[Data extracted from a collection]
· · · · ·

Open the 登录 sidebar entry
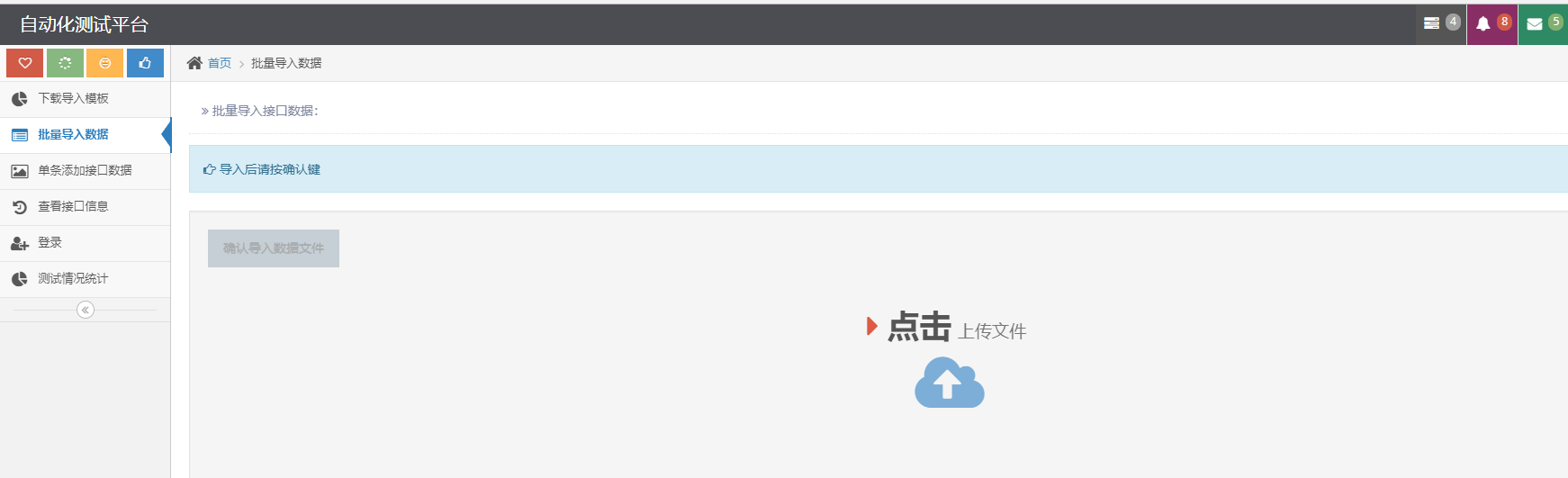The height and width of the screenshot is (478, 1568). tap(86, 243)
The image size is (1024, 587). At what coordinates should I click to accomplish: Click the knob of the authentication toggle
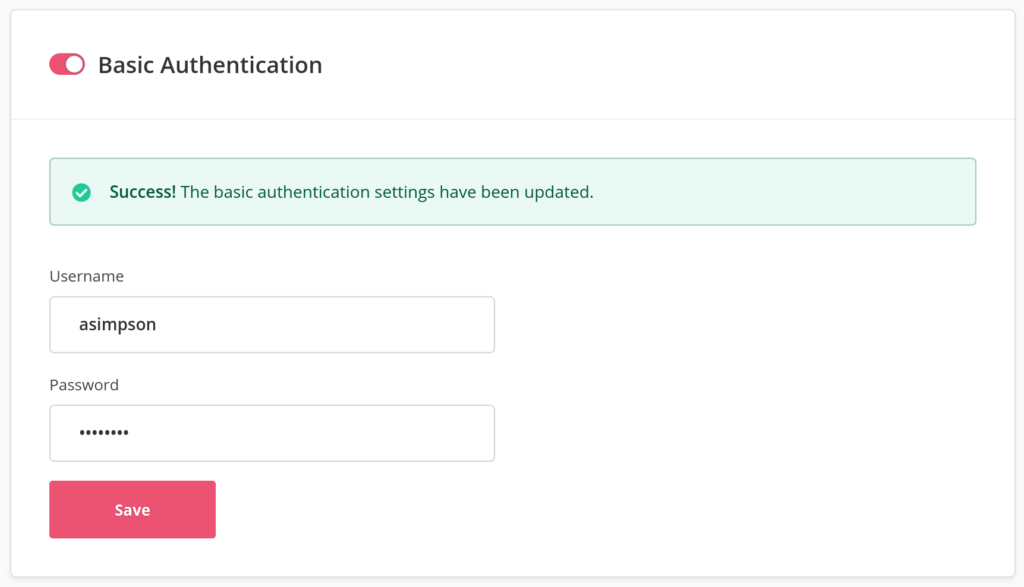point(74,63)
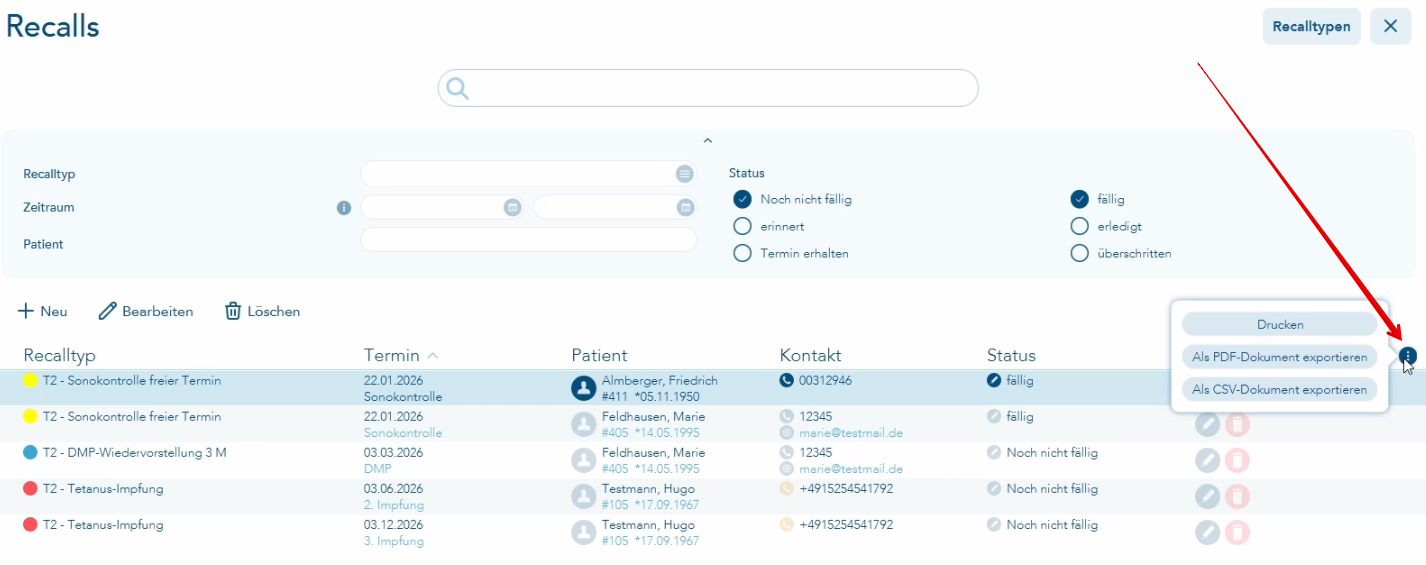This screenshot has height=565, width=1426.
Task: Open the Recalltyp selection list
Action: click(x=684, y=174)
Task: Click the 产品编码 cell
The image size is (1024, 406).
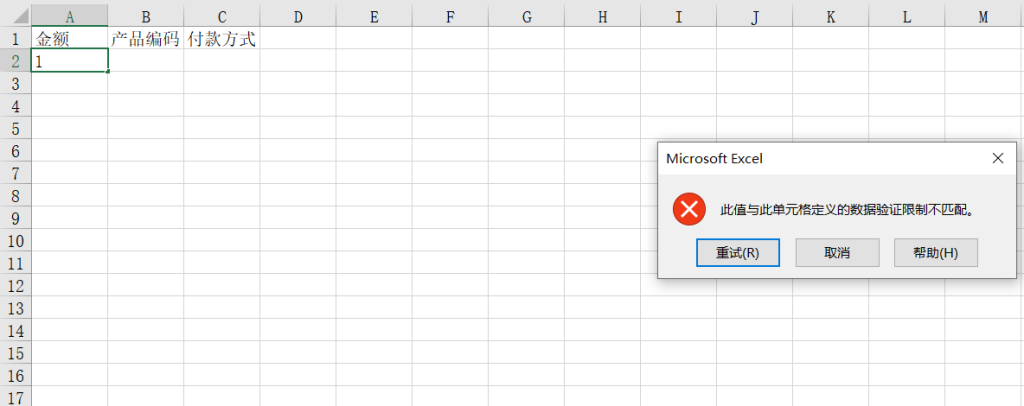Action: point(146,39)

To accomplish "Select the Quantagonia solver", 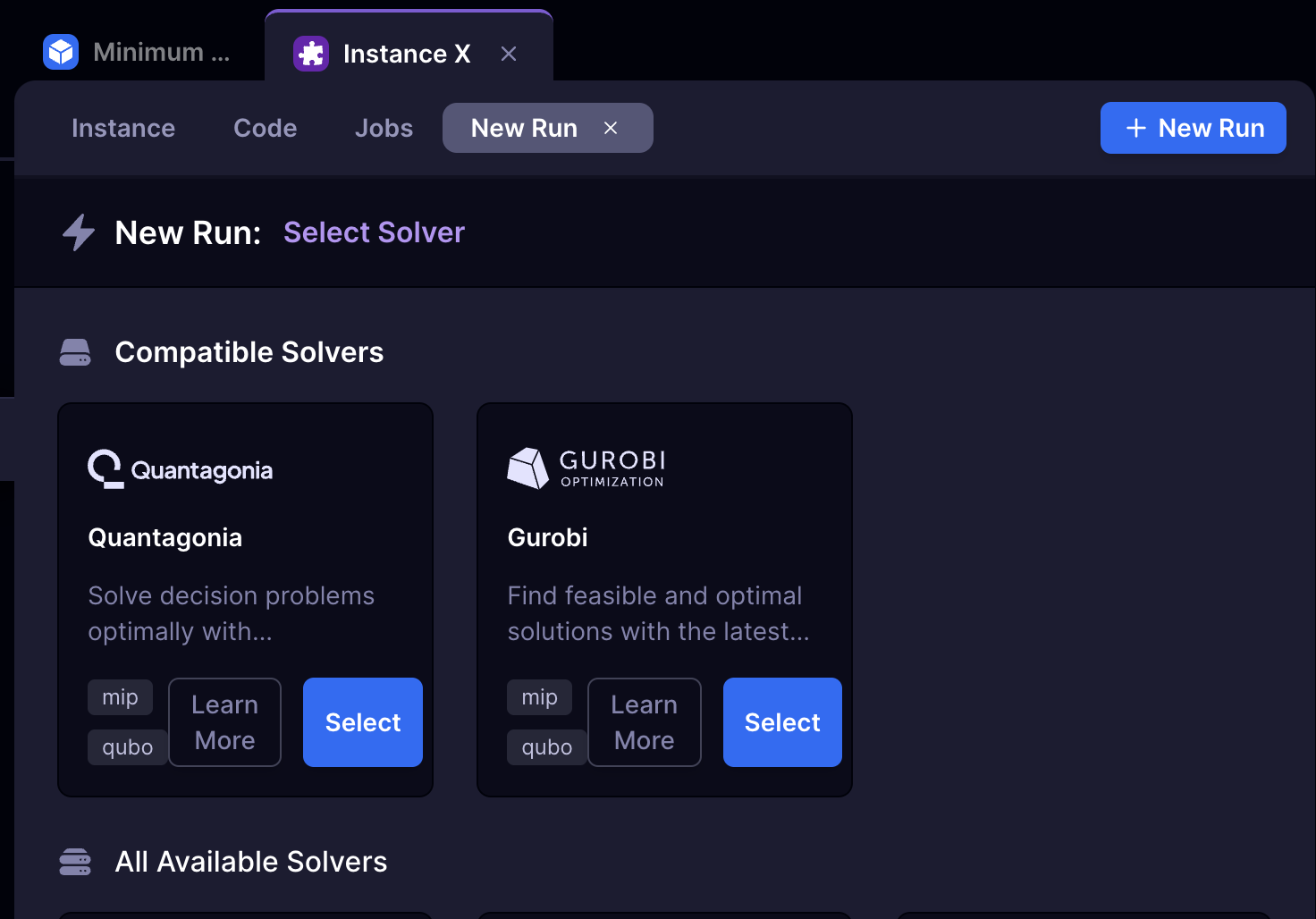I will [362, 722].
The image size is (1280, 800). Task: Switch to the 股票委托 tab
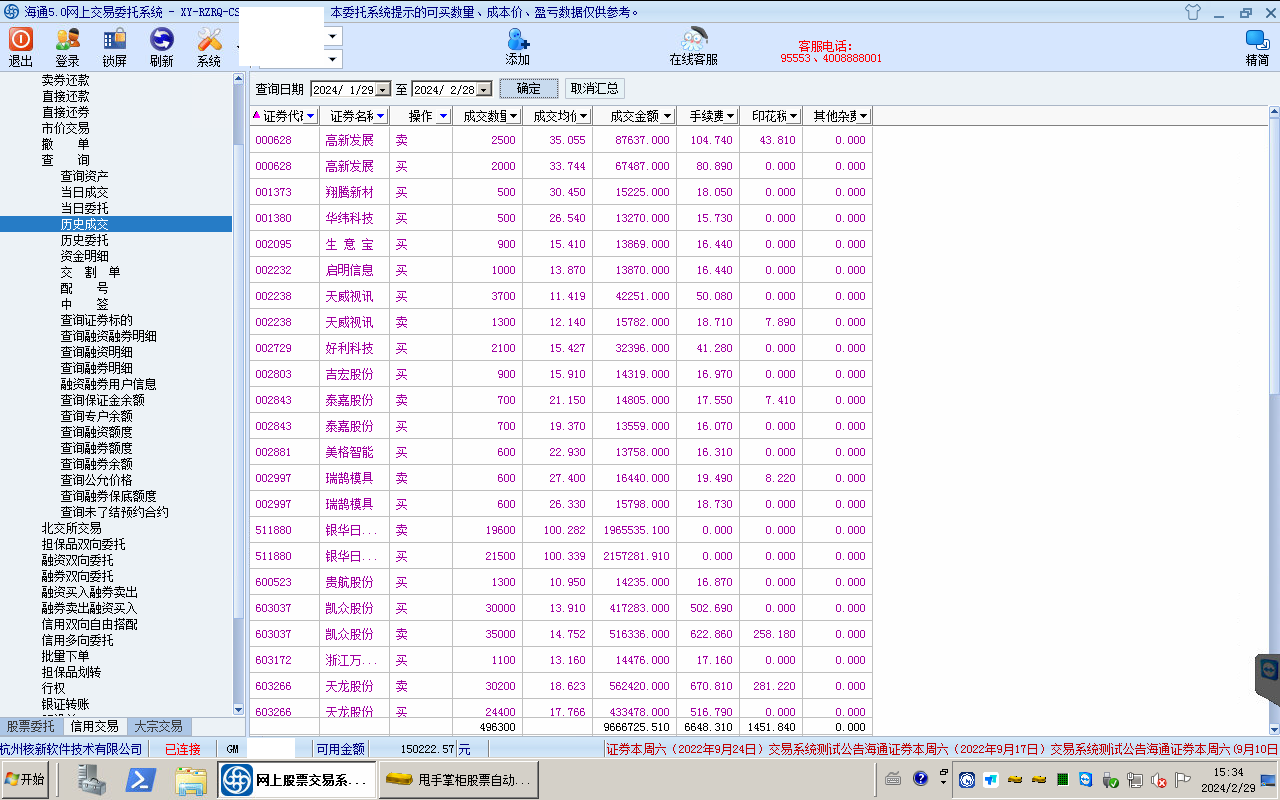click(31, 726)
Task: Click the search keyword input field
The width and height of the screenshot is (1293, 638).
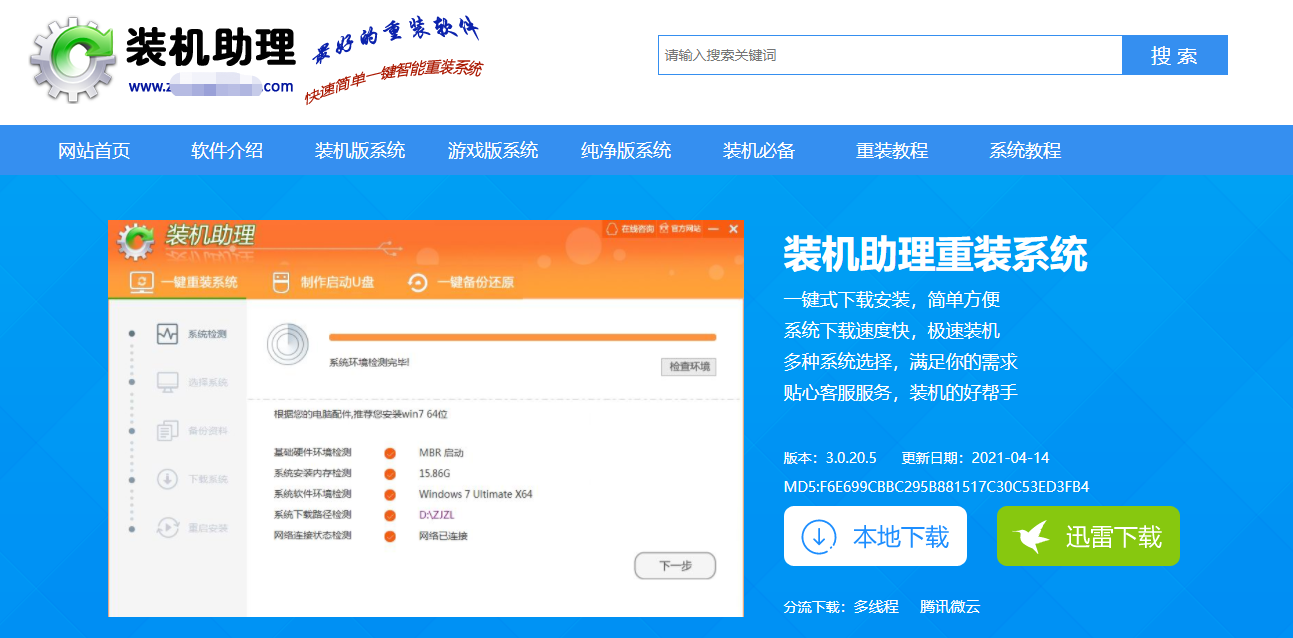Action: coord(889,56)
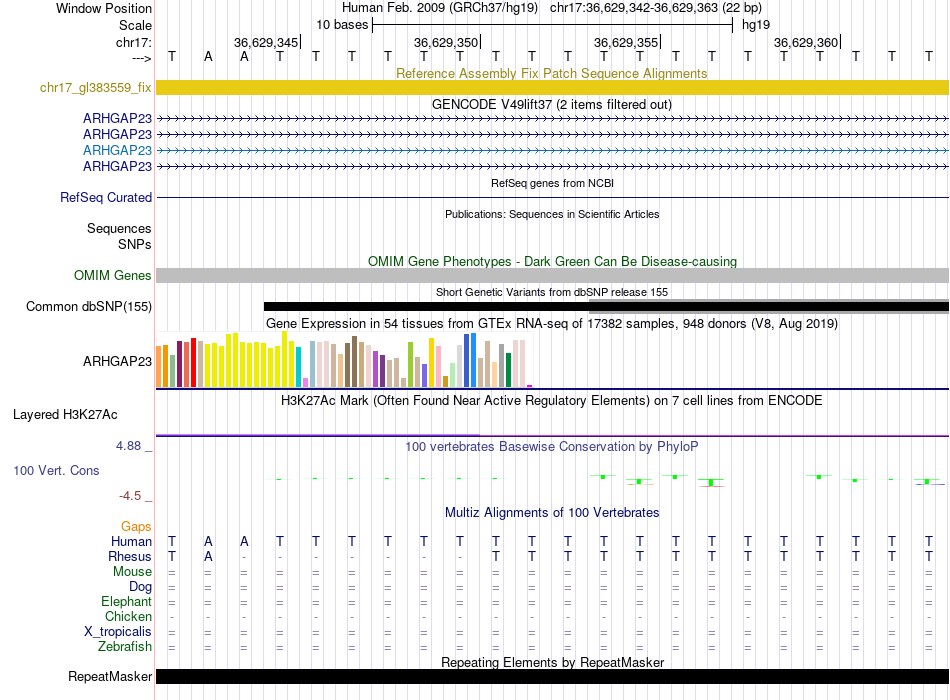The image size is (950, 700).
Task: Click the gray OMIM Genes bar
Action: coord(552,275)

· · · · ·

◆ WHAT THE TASK ASKS
Exact copy required, pictures excluded: the lines from the one holding "Task: Click the search keyword input field" through the last line of the data, both ends included.

◆ WRITTEN RESPONSE
Task: Click the search keyword input field
The width and height of the screenshot is (1293, 638).
Action: coord(889,56)
The image size is (950, 700).
Task: Click the gray OMIM Genes bar
Action: coord(552,275)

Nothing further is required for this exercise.